Ninety years ago on April 25 1915, British, Australian and New Zealand troops landed on the beaches of the Gallipoli peninsular in Turkey at the start of the ill-fated campaign to open up a second front by capturing Constantinople (now Istanbul) and advancing through to the Balkans.
Part of the landing force that day were men from the 9th Battalion, Essex Regiment which included Private Hugh Smith, one of six sons born to George Frederick and Mary Overall Smith of Sunset House, Mill Road, West Mersea. After eight days of fierce fighting, Hugh was wounded and evacuated to Malta, from where he wrote back to his family ..... I shall never forget the Sunday we landed on the Peninsula, we were taken off a minesweeper, about 400 yards from the beach, and transferred to rowing boats manned by our brave sailors. Bullets flying all round us, our boat was hit 5 times, our Lieutenant was hit in the back, and died I heard afterwards the same night. During that few minutes, the thought flashed through my mind 'Have faith in God' and he has indeed been good.
After recuperating in England, he rejoined his Battalion at the beginning of 1916, which was now in northern France. On February 14, the Battalion entered the front line trenches near Vermelles, and participated in what was known as the 'Battle of the Craters. The following day, Hugh was killed by a shell and was buried in Vermelles British Cemetery, near Bethune.
Also landing on the beaches on April 25 was Sergeant George Walter Hewes of the 54 Battalion, 1st Infantry Brigade, Australian Imperial Force. He was the son of Harry George 'Hoppy' and Maria Hewes of Walmer Cottage, St Peters Road, West Mersea. In 1914 he was an Able Seaman in the Royal Naval Reserve, and when war broke out, his ship had docked in Australia, so he volunteered for service with the Australian Imperial Force.
After the landing, conditions on the peninsula were not good, due particularly to the terrain, heat, flies, and lack of water, and George was admitted to the 3rd Ambulance Unit on May 22 1915 with impetigo. He returned to his unit on May 29 and while on the beaches he met Edwin Chatters, another Mersea man who was in the Royal Navy. In a letter home, he wrote..... I saw Walter Hewes, the son of George Hewes, chauffeur at the White Hart, West Mersea, on shore, he was alright when I left him the other day. We had a good yarn with each other several evenings about old times such as the Dabchick races at Mersea. We were talking one afternoon when suddenly a big shrapnel shell burst about ten yards from us, but we managed to swing clear alright. Bullets were whistling over our heads like rain, but it was a bit of a change after being on board so long.

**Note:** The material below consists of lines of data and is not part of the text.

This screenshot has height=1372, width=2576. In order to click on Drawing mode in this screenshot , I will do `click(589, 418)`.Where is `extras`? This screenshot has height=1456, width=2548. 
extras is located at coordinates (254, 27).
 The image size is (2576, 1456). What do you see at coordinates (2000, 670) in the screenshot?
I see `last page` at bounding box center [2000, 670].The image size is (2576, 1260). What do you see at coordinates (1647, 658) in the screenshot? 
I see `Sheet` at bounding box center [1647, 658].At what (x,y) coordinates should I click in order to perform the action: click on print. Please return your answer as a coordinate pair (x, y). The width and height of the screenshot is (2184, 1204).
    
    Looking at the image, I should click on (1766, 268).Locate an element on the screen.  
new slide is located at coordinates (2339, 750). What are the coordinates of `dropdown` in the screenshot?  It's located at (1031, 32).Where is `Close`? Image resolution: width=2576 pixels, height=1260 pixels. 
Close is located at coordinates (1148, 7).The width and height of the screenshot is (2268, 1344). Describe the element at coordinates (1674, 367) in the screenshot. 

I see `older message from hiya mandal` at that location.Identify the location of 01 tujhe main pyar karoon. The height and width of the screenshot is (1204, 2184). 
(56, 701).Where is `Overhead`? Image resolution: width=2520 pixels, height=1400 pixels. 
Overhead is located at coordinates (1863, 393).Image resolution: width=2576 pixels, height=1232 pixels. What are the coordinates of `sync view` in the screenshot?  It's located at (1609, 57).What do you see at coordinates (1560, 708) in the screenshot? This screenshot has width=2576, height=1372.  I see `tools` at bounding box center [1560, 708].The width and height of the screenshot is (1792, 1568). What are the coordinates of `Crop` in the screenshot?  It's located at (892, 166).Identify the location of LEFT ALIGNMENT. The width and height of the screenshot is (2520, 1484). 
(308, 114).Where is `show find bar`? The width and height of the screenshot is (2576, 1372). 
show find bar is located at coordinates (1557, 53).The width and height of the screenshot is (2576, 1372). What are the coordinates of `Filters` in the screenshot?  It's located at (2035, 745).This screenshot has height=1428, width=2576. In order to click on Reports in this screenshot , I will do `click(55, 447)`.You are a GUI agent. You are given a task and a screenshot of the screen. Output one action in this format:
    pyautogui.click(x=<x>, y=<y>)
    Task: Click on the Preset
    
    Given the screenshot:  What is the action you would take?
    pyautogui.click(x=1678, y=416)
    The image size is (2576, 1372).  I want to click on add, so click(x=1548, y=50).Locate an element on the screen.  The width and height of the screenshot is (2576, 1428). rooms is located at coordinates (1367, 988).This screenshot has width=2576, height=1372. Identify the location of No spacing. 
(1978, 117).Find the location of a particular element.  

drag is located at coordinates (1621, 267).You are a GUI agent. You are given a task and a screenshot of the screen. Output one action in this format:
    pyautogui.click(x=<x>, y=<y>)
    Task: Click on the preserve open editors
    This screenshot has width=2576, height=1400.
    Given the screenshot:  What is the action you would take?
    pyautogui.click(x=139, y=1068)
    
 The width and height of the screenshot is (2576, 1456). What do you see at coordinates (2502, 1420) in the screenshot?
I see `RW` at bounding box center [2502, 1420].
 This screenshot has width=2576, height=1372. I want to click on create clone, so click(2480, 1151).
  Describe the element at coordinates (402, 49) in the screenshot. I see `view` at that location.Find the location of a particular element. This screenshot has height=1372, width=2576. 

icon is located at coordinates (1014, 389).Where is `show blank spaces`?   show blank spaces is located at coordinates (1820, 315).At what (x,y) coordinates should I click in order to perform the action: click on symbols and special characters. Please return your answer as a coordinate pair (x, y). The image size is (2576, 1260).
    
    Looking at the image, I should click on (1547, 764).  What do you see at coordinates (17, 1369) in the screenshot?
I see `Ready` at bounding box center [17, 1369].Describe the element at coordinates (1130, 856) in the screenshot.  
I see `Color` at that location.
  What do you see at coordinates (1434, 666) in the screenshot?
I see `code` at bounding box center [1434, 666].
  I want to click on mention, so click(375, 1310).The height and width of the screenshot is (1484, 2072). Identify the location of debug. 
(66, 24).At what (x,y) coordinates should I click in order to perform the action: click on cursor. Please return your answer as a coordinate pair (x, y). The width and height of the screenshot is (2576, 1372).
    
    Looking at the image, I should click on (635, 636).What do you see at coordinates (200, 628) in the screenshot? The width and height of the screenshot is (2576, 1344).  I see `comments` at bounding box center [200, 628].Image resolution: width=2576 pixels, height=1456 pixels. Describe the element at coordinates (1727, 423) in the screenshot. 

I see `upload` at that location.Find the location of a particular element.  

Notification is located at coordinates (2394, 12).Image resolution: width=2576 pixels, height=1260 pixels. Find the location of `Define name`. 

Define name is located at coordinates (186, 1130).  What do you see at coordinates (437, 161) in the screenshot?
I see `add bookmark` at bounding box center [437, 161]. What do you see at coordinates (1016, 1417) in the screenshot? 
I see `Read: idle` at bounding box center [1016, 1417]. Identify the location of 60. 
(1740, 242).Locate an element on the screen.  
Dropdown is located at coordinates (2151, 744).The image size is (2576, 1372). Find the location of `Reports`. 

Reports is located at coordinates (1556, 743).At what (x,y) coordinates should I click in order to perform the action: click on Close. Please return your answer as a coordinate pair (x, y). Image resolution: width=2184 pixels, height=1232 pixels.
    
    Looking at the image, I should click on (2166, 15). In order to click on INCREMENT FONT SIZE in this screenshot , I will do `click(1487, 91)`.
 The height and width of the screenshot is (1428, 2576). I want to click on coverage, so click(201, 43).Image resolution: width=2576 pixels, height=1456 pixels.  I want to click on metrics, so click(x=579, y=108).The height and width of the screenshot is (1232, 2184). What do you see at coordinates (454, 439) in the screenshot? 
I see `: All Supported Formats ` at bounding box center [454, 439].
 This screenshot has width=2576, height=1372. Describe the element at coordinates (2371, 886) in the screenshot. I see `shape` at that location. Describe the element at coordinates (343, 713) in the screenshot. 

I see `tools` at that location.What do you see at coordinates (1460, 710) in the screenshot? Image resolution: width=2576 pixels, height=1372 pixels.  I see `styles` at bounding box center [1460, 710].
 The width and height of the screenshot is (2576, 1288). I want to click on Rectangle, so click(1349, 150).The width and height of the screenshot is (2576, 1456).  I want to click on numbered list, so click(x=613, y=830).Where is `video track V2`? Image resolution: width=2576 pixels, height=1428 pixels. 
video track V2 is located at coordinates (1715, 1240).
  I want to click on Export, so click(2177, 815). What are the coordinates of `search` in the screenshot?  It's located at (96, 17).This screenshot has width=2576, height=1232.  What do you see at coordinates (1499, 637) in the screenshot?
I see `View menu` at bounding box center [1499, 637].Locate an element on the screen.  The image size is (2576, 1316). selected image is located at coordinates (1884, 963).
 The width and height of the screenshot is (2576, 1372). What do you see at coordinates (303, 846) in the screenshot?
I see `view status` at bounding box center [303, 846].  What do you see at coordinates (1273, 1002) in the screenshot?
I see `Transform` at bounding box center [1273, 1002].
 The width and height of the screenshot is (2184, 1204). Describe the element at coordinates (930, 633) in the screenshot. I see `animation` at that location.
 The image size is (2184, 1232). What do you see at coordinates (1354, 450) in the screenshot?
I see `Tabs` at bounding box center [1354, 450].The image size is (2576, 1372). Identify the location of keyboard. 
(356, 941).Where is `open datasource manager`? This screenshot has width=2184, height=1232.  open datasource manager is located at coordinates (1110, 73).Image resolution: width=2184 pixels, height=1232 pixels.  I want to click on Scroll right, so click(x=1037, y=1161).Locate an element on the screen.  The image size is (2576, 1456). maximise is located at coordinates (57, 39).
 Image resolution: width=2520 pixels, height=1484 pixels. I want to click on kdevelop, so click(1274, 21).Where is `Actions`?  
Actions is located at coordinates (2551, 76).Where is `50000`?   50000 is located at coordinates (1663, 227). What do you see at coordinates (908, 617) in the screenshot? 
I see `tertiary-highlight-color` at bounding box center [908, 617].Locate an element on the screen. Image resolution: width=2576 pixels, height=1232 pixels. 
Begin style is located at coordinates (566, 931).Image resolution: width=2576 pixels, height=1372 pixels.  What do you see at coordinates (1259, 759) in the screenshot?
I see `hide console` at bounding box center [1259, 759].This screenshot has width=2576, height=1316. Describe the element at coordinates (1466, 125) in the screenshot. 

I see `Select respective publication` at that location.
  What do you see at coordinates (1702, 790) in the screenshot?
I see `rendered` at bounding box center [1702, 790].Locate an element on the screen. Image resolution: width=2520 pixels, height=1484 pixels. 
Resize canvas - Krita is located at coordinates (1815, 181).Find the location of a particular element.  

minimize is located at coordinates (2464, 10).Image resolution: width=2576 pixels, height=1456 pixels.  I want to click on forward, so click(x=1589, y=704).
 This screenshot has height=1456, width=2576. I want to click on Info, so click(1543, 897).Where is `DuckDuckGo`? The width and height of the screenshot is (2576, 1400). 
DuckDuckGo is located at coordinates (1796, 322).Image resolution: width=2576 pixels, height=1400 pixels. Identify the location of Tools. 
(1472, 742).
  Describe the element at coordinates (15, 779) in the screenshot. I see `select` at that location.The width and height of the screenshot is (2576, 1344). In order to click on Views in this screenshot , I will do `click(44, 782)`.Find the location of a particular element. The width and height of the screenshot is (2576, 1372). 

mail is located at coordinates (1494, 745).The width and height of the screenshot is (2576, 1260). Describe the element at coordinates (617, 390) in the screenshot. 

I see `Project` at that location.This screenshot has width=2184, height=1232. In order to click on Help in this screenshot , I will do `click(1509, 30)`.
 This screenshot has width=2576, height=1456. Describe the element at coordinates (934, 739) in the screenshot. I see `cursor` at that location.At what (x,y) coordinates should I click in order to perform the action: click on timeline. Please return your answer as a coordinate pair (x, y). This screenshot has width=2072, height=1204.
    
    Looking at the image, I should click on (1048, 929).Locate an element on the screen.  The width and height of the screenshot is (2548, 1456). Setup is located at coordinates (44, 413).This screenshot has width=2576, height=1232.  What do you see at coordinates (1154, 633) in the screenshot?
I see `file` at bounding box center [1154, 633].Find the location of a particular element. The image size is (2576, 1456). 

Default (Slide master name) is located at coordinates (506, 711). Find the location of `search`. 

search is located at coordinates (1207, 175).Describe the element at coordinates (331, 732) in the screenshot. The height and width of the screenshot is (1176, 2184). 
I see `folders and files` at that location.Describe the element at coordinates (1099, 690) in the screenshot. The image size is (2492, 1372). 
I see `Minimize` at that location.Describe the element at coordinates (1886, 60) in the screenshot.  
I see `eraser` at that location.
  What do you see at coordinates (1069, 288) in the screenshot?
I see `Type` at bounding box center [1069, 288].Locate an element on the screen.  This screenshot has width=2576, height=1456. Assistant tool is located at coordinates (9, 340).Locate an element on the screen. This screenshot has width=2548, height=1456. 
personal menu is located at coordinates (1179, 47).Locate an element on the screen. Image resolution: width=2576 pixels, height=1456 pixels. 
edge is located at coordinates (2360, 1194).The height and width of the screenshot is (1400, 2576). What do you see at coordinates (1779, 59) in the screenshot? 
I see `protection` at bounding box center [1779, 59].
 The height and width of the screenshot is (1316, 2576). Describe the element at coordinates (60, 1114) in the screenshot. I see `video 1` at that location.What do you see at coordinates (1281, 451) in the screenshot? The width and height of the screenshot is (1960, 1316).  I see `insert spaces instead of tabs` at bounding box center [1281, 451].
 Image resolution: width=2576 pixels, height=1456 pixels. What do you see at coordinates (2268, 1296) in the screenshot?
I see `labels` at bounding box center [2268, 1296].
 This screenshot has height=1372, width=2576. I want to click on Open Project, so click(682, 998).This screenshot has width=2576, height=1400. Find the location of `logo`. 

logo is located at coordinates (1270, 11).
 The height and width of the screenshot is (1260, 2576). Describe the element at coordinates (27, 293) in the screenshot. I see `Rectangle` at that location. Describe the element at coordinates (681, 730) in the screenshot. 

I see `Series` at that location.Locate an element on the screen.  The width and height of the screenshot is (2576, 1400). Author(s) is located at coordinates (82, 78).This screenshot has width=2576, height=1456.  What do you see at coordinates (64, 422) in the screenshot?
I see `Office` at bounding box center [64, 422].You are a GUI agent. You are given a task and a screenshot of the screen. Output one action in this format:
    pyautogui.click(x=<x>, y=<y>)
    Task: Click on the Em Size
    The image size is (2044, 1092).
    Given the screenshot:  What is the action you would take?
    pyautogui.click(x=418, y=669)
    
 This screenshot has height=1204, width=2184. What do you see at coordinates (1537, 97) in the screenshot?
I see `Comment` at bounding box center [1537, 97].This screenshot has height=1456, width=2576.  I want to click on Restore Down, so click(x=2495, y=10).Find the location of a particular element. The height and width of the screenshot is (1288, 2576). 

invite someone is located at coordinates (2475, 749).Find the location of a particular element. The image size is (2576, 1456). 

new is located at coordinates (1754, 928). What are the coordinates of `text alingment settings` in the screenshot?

Having realised that the offensive had failed, the British government ordered a general evacuation of all troops and George left on the Huntsgreen for Alexandria on December 28 1915. On June 29 1916 he arrived in France and travelled to the Western Front and took part in the attack on July 19 at Fromelles on the Aubers Ridge where he was killed. His body was never recovered and he is commemorated on the Villers-Bretonneux Memorial on the Somme.
Edwin Chatters and his brother Jack, the sons of Mr and Mrs Charles Chatters of West Mersea served on HMS BACCHANTE which was in support of the troops at Gallipoli. Both survived the war, with Edwin being presented with a gold watch by the Minister of Pensions, Sir I. Worthington for bravery at sea on October 28 1918 when he helped save the crew and passengers of a Russian liner, the KIEV. It was reported that while in the waters around Gallipoli his ship was sunk by shell fire and a subsequent vessel that he served on was sunk by collision.